To do
From the first line to the last, output the records exactly and drop any images.

++++ Input ++++

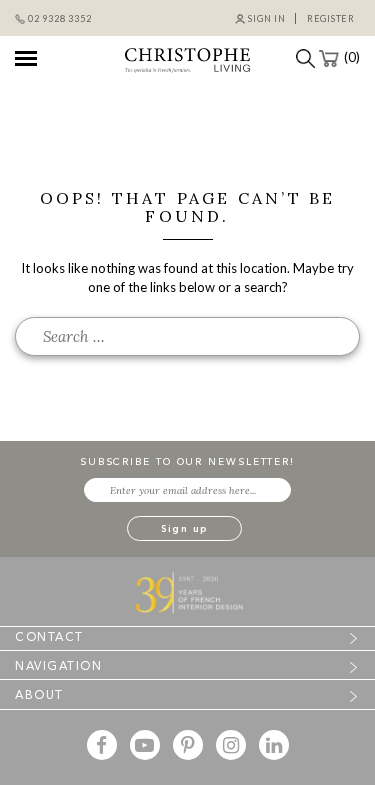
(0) (352, 57)
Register (331, 18)
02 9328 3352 (59, 18)
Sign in (266, 18)
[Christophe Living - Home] (188, 592)
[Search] (300, 57)
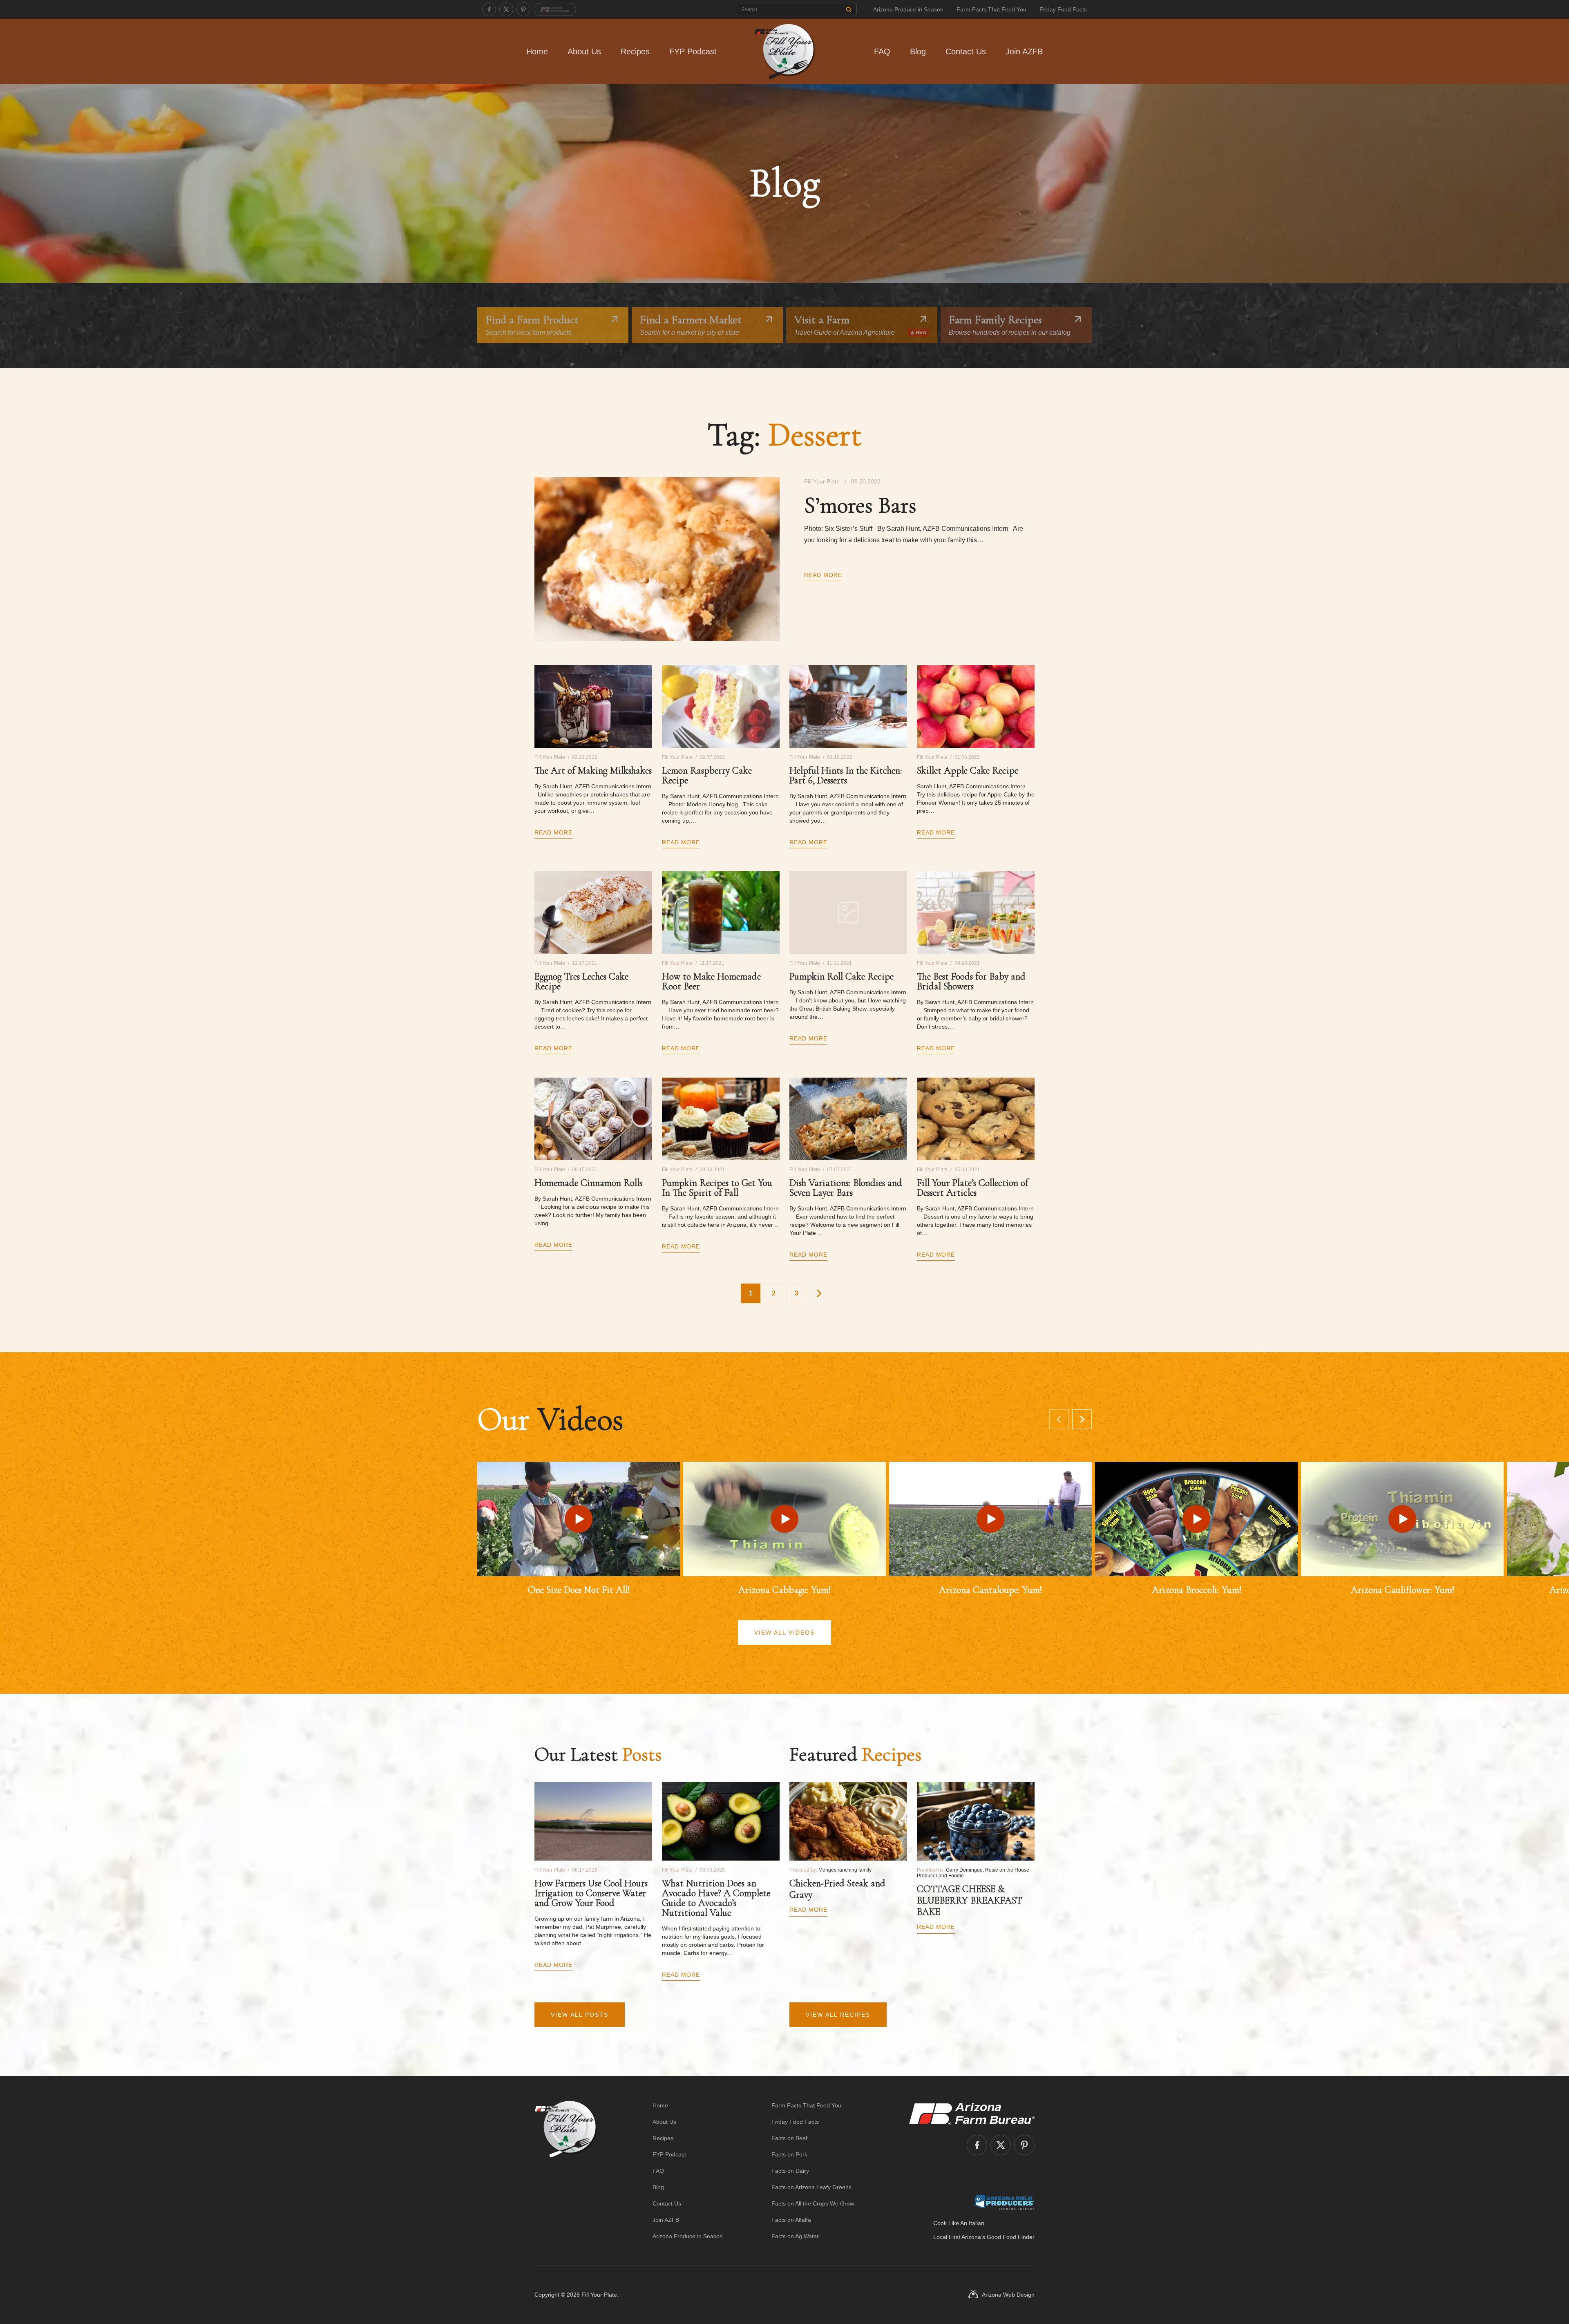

++++

Solution for this problem
(0) (352, 57)
Register (331, 18)
02 9328 3352 (59, 18)
Sign in (266, 18)
[Christophe Living - Home] (188, 592)
[Search] (300, 57)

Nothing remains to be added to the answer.